↓

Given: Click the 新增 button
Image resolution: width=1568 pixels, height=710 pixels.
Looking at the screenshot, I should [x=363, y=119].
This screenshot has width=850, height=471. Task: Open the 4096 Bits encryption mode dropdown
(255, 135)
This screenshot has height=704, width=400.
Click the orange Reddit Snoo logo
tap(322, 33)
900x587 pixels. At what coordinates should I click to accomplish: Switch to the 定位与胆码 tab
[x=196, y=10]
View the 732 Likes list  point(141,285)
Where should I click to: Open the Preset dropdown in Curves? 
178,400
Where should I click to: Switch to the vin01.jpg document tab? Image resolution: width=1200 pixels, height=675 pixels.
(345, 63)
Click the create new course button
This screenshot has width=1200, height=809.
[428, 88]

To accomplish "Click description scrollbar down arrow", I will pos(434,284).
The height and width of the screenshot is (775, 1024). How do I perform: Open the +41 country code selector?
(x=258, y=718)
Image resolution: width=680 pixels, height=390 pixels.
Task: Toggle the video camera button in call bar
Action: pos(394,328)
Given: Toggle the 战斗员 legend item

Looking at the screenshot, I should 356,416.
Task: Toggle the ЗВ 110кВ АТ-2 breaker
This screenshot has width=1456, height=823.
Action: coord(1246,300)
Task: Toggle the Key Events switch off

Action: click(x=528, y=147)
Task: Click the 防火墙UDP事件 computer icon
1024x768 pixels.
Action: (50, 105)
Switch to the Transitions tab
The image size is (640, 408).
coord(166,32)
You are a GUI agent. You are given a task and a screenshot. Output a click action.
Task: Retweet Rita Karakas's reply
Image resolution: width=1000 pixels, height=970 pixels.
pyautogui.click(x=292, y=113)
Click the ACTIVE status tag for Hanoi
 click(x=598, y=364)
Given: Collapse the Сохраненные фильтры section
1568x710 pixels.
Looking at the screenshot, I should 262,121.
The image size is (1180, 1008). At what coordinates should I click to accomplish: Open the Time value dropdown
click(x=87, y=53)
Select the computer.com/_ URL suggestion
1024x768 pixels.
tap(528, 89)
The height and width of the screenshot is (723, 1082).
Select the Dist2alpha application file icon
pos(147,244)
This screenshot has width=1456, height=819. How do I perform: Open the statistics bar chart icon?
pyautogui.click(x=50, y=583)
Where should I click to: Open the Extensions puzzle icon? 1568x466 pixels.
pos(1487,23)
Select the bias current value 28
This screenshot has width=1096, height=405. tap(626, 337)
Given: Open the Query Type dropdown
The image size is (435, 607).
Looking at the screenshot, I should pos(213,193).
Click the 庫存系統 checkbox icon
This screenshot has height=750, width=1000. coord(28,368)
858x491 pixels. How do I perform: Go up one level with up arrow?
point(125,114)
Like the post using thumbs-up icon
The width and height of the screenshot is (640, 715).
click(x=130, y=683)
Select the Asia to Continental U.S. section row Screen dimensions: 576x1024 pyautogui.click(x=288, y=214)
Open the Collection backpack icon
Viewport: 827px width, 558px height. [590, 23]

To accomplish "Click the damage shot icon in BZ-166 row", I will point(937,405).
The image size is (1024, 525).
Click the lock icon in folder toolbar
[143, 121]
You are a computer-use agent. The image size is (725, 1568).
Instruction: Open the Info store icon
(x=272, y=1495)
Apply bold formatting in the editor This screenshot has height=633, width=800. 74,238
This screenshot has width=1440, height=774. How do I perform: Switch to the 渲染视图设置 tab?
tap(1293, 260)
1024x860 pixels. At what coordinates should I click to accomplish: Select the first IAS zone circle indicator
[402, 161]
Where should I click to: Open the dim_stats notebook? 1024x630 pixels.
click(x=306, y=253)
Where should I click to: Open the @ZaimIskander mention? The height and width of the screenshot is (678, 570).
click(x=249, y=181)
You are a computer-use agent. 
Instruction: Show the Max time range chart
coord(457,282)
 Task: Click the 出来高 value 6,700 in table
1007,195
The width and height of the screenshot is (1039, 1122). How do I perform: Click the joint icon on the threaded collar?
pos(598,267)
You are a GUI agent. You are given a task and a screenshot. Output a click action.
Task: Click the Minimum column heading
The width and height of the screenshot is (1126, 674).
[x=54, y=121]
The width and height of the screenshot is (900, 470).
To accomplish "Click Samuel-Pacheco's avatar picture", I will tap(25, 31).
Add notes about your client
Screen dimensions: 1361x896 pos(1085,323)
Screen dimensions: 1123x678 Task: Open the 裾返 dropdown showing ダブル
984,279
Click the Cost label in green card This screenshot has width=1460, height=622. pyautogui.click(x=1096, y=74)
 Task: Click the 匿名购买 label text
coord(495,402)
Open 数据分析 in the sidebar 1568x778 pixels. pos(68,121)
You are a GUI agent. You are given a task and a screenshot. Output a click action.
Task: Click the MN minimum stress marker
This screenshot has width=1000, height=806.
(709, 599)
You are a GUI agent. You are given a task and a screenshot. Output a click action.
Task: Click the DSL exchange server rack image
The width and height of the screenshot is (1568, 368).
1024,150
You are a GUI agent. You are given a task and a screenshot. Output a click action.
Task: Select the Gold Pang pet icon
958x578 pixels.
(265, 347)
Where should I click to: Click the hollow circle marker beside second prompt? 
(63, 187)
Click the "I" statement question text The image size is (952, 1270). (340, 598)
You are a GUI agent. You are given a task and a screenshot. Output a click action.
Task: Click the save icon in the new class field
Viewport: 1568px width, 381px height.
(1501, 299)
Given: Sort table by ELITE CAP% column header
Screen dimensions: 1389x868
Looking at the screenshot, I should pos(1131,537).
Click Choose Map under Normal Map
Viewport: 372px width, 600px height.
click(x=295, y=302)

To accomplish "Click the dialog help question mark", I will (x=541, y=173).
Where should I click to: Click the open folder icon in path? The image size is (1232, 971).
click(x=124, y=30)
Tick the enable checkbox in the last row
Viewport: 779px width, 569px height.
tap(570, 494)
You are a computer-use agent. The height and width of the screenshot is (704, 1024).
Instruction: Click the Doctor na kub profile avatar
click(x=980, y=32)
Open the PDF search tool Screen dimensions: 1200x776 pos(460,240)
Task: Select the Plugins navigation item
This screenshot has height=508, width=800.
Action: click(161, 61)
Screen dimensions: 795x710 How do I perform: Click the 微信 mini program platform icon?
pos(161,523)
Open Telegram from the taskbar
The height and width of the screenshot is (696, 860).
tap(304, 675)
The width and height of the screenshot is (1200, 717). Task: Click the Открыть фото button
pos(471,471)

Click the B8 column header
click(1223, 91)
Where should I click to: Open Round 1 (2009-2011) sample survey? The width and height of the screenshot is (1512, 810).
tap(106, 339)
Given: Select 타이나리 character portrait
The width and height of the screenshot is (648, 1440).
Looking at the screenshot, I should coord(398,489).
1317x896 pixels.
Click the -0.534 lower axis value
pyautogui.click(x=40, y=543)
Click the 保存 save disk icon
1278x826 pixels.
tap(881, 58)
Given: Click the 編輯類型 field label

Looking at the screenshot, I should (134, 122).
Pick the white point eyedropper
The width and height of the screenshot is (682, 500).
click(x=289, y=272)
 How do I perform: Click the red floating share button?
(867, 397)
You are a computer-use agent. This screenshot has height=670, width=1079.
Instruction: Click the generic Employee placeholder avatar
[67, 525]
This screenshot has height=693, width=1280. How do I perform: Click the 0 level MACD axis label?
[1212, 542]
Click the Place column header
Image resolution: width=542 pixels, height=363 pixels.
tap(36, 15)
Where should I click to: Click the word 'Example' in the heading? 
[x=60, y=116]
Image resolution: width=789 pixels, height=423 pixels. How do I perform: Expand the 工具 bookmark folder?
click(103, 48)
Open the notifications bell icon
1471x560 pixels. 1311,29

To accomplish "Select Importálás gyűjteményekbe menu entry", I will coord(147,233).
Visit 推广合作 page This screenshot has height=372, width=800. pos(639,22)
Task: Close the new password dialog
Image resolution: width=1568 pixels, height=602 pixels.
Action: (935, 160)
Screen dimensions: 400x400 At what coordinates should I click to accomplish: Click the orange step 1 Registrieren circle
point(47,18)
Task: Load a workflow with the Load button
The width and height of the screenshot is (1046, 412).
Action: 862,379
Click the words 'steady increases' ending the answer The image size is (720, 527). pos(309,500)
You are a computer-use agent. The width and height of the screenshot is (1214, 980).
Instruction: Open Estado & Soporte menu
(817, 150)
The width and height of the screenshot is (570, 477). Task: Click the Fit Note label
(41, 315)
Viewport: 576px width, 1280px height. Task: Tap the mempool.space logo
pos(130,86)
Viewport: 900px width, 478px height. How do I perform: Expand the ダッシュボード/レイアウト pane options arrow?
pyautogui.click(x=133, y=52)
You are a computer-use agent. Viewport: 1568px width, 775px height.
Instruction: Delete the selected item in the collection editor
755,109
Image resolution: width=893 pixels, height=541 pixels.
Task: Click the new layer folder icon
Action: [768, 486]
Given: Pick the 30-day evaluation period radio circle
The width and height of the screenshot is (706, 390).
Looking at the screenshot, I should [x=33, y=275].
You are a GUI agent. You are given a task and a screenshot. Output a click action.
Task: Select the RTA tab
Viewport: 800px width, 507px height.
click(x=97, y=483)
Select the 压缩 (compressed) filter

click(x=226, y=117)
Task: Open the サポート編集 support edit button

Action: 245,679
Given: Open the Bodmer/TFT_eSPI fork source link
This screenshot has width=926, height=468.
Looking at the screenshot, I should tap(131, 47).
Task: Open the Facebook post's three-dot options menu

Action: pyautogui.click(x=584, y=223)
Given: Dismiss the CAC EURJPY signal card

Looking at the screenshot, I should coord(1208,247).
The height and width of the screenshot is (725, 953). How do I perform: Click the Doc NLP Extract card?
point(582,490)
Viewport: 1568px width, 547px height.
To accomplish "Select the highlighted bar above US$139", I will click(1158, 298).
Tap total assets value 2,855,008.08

↑

**PROBLEM REQUIREMENTS**
Starting at the first line of the records, print each line exactly, stopping after the line that contains "View the 732".

**TASK RESULT**
Given: Click the 新增 button
Image resolution: width=1568 pixels, height=710 pixels.
Looking at the screenshot, I should [x=363, y=119].
This screenshot has width=850, height=471. Task: Open the 4096 Bits encryption mode dropdown
(255, 135)
This screenshot has height=704, width=400.
Click the orange Reddit Snoo logo
tap(322, 33)
900x587 pixels. At what coordinates should I click to accomplish: Switch to the 定位与胆码 tab
[x=196, y=10]
View the 732 Likes list  point(141,285)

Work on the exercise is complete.